We used records from the New York (NY) and California (CA) state cancer registries linked to Medicaid enrollment records for these states to identify Medicaid enrolled and nonenrolled patients aged 21-64 years with incident diagnoses of AML or HL in 2002-2006. We compared overall survival for the two groups using Kaplan-Meier curves and Cox proportional hazards analyses adjusted for sociodemographic and clinical factors.
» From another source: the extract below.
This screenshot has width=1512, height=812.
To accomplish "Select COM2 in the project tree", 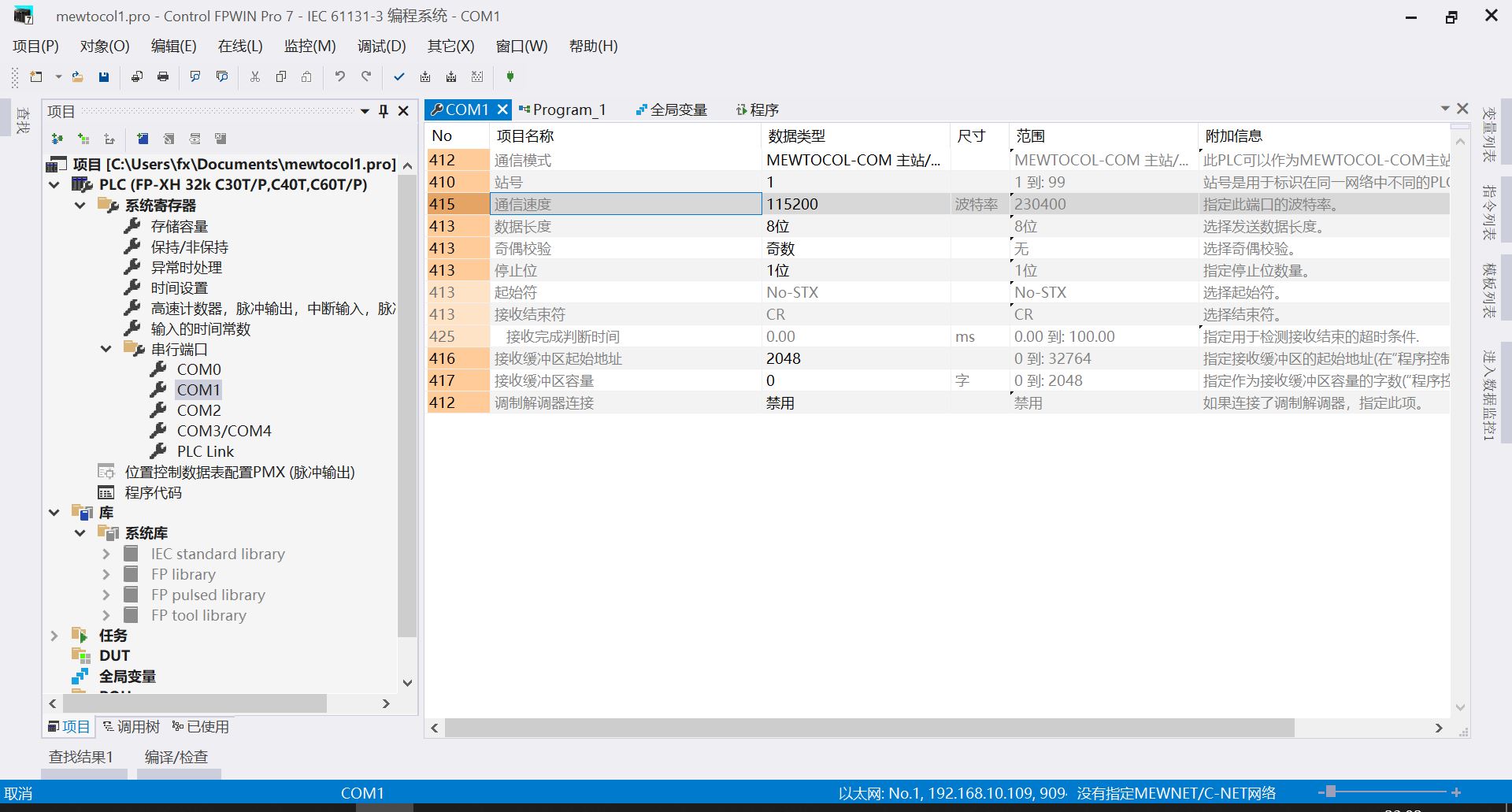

For HL, the adjusted risk for death for Medicaid enrolled compared with nonenrolled patients was 1.98 (95% confidence interval [CI], 1.47-2.68) in NY and 1.89 (95% CI, 1.43-2.49) in CA. In contrast, for AML, Medicaid enrollment had no effect on survival (adjusted hazard ratio, 1.00; 95% CI, 0.84-1.19 in NY and hazard ratio, 1.02; 95% CI, 0.89-1.16 in CA). These results persisted despite adjusting for race/ethnicity and other factors.
Poverty does not affect survival for AML patients but does appear to be associated with survival for HL patients, who, in contrast to AML patients, require complex outpatient treatment. Challenges for the poor in adhering to treatment regimens for HL could explain this disparity and merit further study.
由于贫困难以衡量,其与血液系统癌症等严重疾病结果的关联在很大程度上仍未被描述。本研究使用医疗补助计划(Medicaid)的参保情况作为贫困的替代指标,旨在评估在非老年人群中诊断为急性髓细胞白血病(AML)或霍奇金淋巴瘤(HL)后,生存情况是否存在差异。
本研究使用了来自纽约州(NY)和加利福尼亚州(CA)癌症登记处的数据,并与这两个州的 Medicaid 参保记录相关联,以确定在 2002 年至 2006 年间患有 AML 或 HL 的年龄在 21-64 岁的 Medicaid 参保和非参保患者。我们使用 Kaplan-Meier 曲线和 Cox 比例风险分析比较了两组患者的总体生存率,调整了社会人口统计学和临床因素。
对于 HL,与非参保患者相比,NY 的 Medicaid 参保患者死亡风险调整比值比(adjusted risk ratio,aRR)为 1.98(95%置信区间 [CI],1.47-2.68),CA 的 aRR 为 1.89(95% CI,1.43-2.49)。相比之下,对于 AML,Medicaid 参保对生存没有影响(NY 的调整后危害比[aHR]为 1.00;95%CI,0.84-1.19,CA 的 aHR 为 1.02;95%CI,0.89-1.16)。这些结果在调整了种族/民族和其他因素后仍然存在。
贫困不会影响 AML 患者的生存,但似乎与 HL 患者的生存相关,HL 患者与 AML 患者不同,需要复杂的门诊治疗。贫困患者在 HL 治疗方案中坚持治疗的挑战可能解释了这一差异,值得进一步研究。